At the sound of the door closing, Florinda started. She waited a moment, listening, until she heard Garnet go into her own room and shut that door too. Florinda looked around, with a furtive attention, as though afraid there might be somebody else observing her. Laying the ikon beside her on the bed, she got up and went to the door. The door had a bolt, but she did not often use it. She had put it there in case some drunken fool got up here from the rooms downstairs, but the doors downstairs were so carefully locked that this had never happened. Nobody slept at this side of the loft but herself and Garnet, and she had never till now had any reason to want to lock Garnet out. But now she pushed at the bolt. It was stiff from disuse.
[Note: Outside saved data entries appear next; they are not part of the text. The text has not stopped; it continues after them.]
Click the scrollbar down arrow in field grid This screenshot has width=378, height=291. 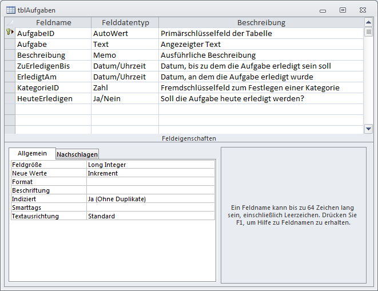coord(369,129)
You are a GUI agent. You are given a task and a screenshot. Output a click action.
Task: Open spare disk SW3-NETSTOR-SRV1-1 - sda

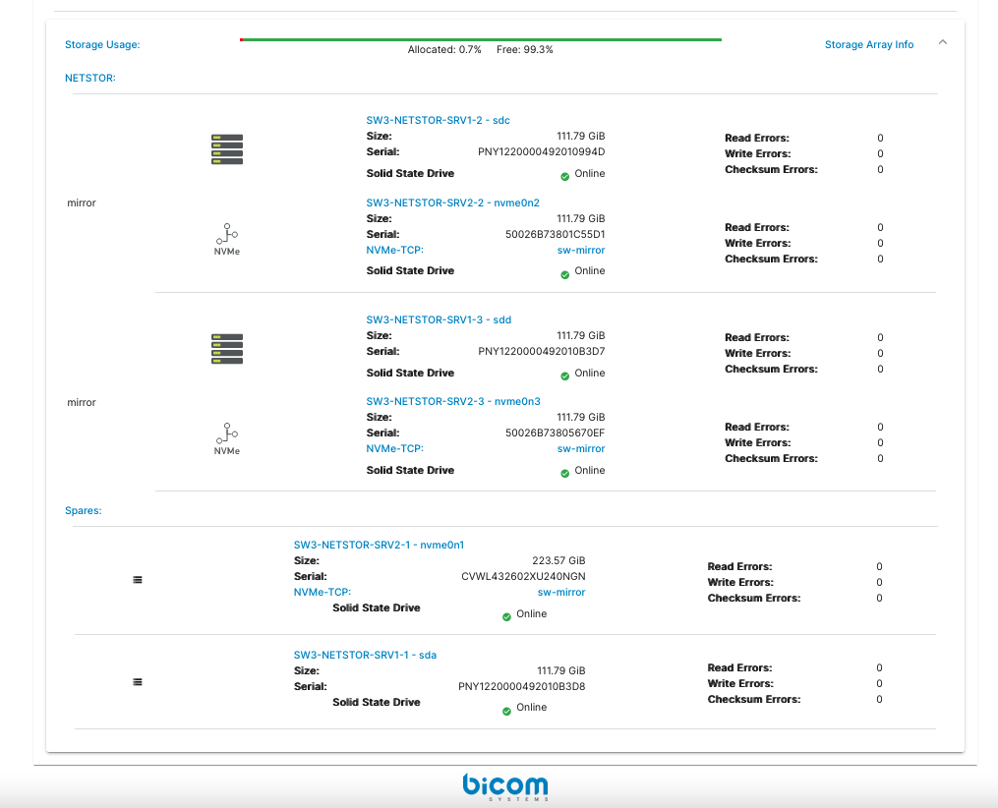365,655
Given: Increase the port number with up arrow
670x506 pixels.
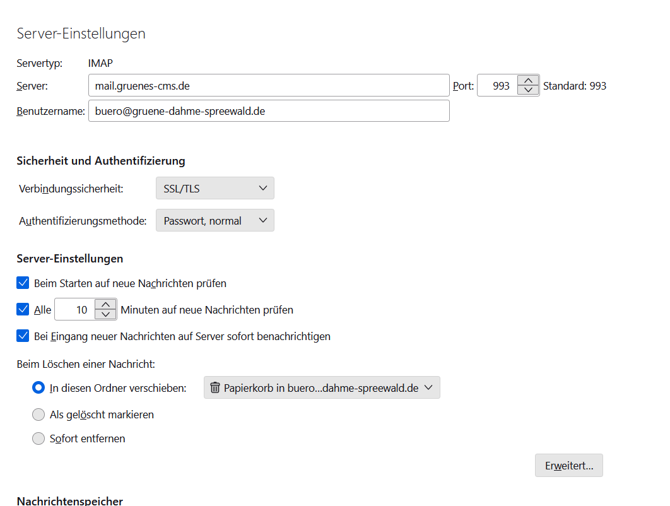Looking at the screenshot, I should point(528,80).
Florinda struggled with it till she had got it over.
She waited a moment, making sure Garnet had not heard her moving the bolt and was not coming back to ask if something was the matter. She wanted to be sure she was alone.
Florinda had felt a mystifying impulse; she did not know what to make of it, but she knew she did not want to be caught in the middle of any such embarrassing performance. She looked around again. There was certainly nobody else in the room, but the window-shutters were open and she hurried to close them. It was not likely that anybody could see up here from the street, and the nearby houses had only one floor, but still she felt more private with the shutters closed.
She took care that they were tight, and dropped the latch across them. Standing in the middle of the floor, she tried to think what she ought to do now.
Florinda had only a sketchy notion of how to go about saying a prayer. Feeling very awkward, she went over and knelt by the bed. She folded her hands one on top of the other. Since she did not know what she was supposed to say, she said what she was thinking.